I loaded tables with data around 250+ millions of records.

When I hit the queries with primary key columns in where clause, the results were very much satisfactory. When I parallelized queries in 5 threads, I could complete close to 1 million queries in 2.5 minutes.

However, when I tried queries with non-primary key columns in where clause, 1000 queries took almost 2 hours.

I knew that, not having primary key is big disadvantage, still we might have that kind of situation some where down the line.

  1. I tried to see if I can use secondary indexes, but they seems to be restricted to one column only.

  2. I could not find right example for custom indexes as it needs index type class.

  3. If I used all columns in the primary key, would that be helpful at least by 5%.?

  4. Is cassandra really a good solution if we expect more query situations without primary key columns in where clause?
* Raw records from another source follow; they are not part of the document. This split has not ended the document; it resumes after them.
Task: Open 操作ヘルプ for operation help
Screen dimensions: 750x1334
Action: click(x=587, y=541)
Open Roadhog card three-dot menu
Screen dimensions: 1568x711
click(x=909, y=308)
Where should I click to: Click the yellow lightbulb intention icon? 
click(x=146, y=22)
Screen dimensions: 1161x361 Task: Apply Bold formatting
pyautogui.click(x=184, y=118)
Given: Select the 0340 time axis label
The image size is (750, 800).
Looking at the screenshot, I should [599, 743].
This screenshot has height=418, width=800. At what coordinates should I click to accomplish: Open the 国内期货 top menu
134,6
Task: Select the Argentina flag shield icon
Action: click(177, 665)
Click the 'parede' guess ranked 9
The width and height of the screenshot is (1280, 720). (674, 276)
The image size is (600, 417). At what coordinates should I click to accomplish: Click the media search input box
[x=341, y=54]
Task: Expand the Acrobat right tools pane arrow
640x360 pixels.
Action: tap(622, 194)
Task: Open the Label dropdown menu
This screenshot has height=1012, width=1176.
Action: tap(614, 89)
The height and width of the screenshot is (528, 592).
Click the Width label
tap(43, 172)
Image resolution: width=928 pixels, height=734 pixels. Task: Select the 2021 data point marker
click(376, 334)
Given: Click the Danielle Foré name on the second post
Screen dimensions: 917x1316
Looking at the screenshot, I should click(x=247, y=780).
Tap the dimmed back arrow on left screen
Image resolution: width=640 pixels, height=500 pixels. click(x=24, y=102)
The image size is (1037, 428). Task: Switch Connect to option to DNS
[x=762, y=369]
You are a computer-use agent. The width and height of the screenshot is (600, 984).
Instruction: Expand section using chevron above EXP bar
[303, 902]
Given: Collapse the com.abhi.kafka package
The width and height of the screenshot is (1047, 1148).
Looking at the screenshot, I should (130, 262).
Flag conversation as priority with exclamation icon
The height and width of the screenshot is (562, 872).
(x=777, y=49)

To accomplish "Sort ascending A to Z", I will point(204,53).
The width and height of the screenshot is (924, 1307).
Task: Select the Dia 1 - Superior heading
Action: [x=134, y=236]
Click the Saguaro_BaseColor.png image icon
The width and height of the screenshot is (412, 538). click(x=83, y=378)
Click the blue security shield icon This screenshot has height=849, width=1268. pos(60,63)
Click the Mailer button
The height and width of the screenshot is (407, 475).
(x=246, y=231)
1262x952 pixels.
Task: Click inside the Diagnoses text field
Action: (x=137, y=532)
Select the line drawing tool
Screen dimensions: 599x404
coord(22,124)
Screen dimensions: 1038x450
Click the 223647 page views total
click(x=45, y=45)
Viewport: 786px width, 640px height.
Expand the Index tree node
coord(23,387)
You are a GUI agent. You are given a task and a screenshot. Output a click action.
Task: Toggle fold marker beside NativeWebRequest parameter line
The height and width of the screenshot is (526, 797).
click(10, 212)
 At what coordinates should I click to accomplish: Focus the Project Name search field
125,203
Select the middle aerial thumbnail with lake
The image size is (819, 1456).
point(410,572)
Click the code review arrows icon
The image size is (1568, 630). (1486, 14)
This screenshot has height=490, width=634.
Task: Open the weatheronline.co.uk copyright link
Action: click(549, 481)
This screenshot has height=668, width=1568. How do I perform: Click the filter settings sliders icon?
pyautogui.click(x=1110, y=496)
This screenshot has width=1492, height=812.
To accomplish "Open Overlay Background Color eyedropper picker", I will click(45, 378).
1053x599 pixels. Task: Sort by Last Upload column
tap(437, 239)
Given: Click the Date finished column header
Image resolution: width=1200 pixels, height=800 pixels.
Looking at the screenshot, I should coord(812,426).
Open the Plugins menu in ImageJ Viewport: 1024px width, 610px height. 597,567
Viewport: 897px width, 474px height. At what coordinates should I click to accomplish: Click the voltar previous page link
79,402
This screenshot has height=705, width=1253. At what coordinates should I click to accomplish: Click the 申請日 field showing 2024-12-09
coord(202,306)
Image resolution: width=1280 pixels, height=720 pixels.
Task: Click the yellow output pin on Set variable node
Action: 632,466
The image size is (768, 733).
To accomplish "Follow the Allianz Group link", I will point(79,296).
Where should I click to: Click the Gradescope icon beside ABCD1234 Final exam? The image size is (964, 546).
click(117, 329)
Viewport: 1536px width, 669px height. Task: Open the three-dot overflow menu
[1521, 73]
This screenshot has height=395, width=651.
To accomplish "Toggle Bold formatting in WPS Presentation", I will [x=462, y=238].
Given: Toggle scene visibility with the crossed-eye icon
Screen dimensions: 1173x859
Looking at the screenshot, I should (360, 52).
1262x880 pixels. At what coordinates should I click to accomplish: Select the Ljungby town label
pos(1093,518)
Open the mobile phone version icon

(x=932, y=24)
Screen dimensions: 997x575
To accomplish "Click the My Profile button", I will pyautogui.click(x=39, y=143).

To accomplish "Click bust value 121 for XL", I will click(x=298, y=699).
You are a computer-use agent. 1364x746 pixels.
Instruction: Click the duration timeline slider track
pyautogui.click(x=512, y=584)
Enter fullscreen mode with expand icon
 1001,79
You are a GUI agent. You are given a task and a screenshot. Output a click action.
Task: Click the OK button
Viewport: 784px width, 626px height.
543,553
I strongly believe somebody might have definitely faced this situation, so it would be great if any one can share their experience.

1
Can you please update the question with exact column family schema and query that doesn't satisfies you.Jaya Ananthram
Hi Jaya, I do not have any additional parameters in my table creation. It is just normal table, with couple of columns out of 28 as Primary key and one other column used for ordering. it is like create table with all columns + PRIMARY KEY (("col1", "col6"),"col10")Srini

1 Answers

3
votes

Is cassandra really a good solution if we expect more query situations without primary key columns in where clause?

This is a use case where a priori Cassandra isn't the best solution. But if you have 250+ millions records, other databases will also meet performance issues.

One solution is to build your own indexes in other tables. If you don't have too much different type of where clause it should do the trick. Even if you will have to do several update or select command to update or select a single row, each of these commands should be as fast as the bench you did.